Jefferson believed as a cardinal principle of government that it should be decentralized. He had witnessed at firsthand both at home and in France the evils, the abuses, and the dangers of a con­centrated government.

The Urge To Govern

Such was the regimentation of the eighteenth century, known to economists as "mercantilism," and to others as paternalism. It is often supposed that government was simple "in the good old days"; that it was simple because no other kind was necessary, and that centralization of control and bu­reaucratic regimentation at the nation’s capital has existed only since, and only because of, the "economic integration" of the net­work of radios, railroads, tele­graphs, fast-moving transport, and all the paraphernalia of mod­ern science and technology.

The contrary is the truth. The itch to govern is an ancient and hereditary disease and laid its heavy hand on the simplest affairs of the smallest village two cen­turies ago.

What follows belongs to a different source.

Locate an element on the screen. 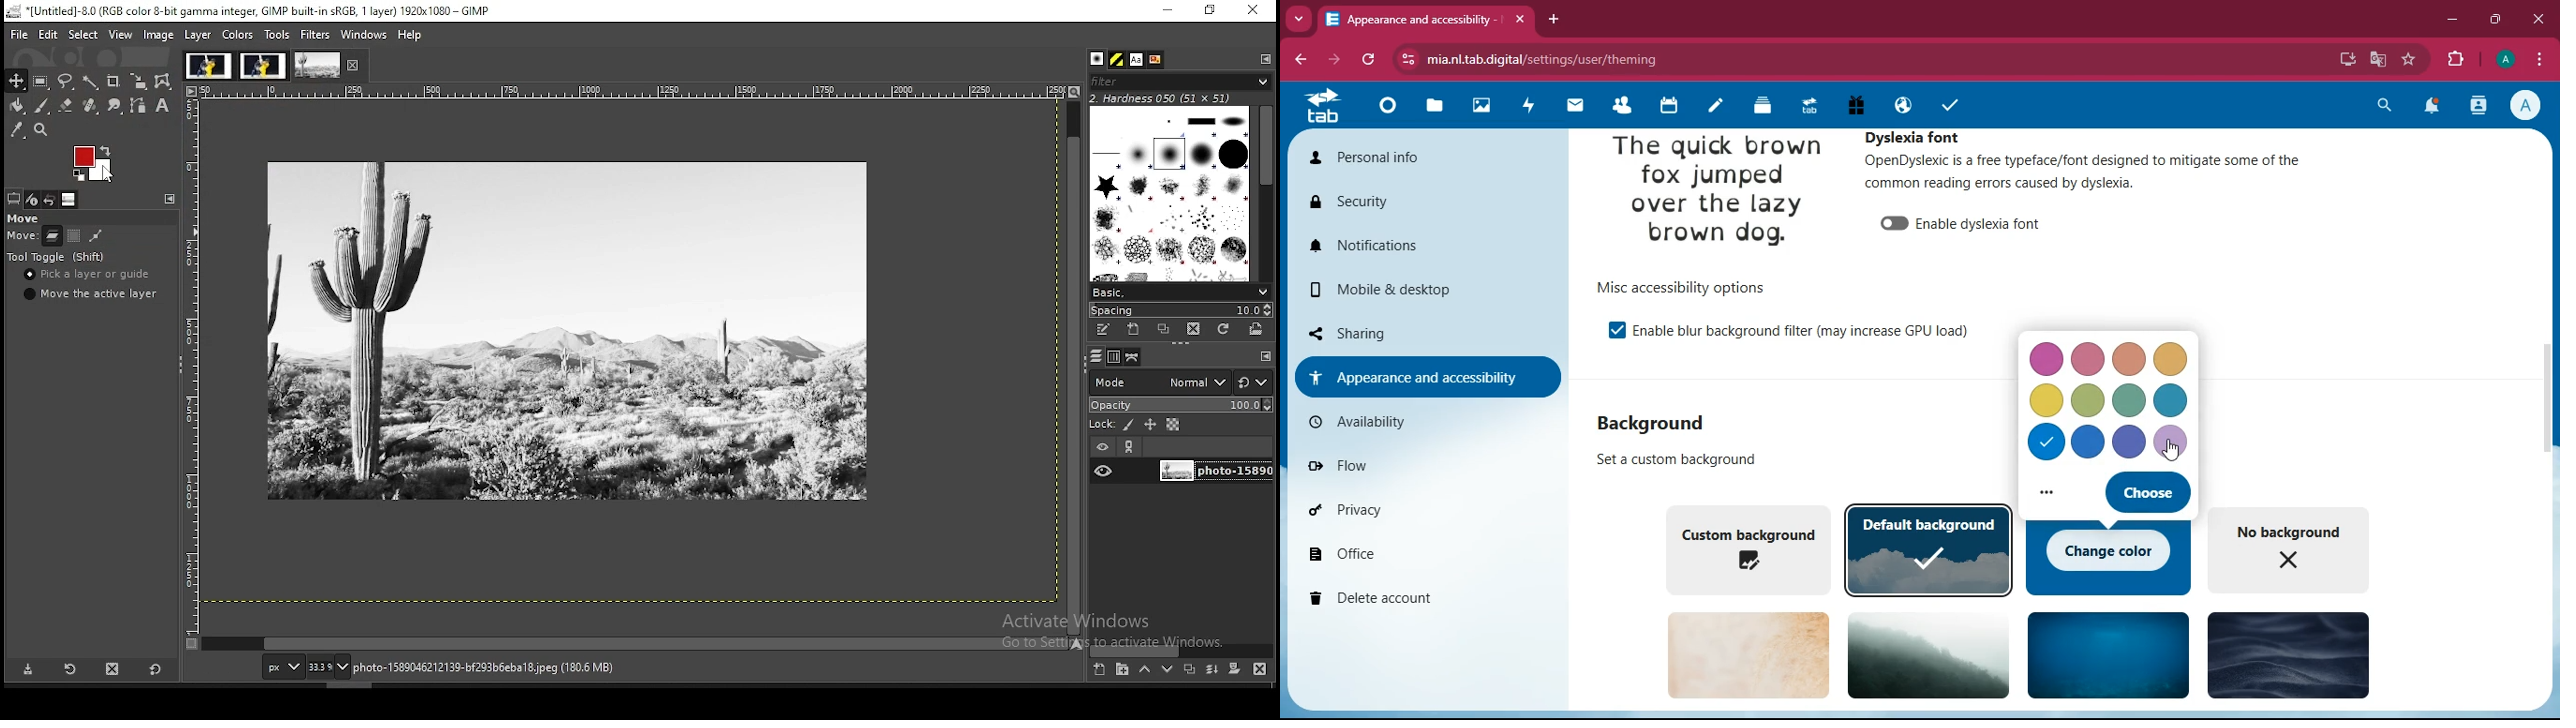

"I have myself counted in a provincial town of no great size in the year 1750, the names of 109 persons engaged in administering justice, and 126 more busy in exe­cuting their orders," observed de Tocqueville.

A free market is not an unregu­lated market, as those contend who itch to rule the lives of other men. Every market needs regula­tion in the public interest. But in a free market competition is the great regulator. It prevents price gouging. It improves quality. It forbids quantity limitation. It gives the consumer most and best for least.

The only other regulator is the policeman. He is personal. Compe­tition is impersonal. The one can be "reached." His judgments can be controlled. We childishly say "pass a law." The Romans were wiser. They said, "Who will watch the watchman?"

With the worst record in the civilized world in dealing with crime we are still crazy enough to want to turn over to more politi­cians more and more power to con­trol more and more men. In doing so we set up more tribute-takers and toll gatherers along more trade routes. We subsidize politics at the expense of business, produc­tion, employment.

After seeing enormous tolls col­lected from the lesser businesses of liquor, race tracks, dance halls, red light districts, prize fighting, wrestling, slot machines, road building, municipal supplies, even school books for our children, we hanker and yearn to place all busi­ness, all trade, all agriculture, transportation, banking, mining, and so forth, under the rule of the politician!

The men who argue for this sort of "control," instead of the competition of the market place, are the New Tories. They are not liberals. They are not progress­ives. They are taking us straight back to the Old Regime described by de Tocqueville and Jefferson.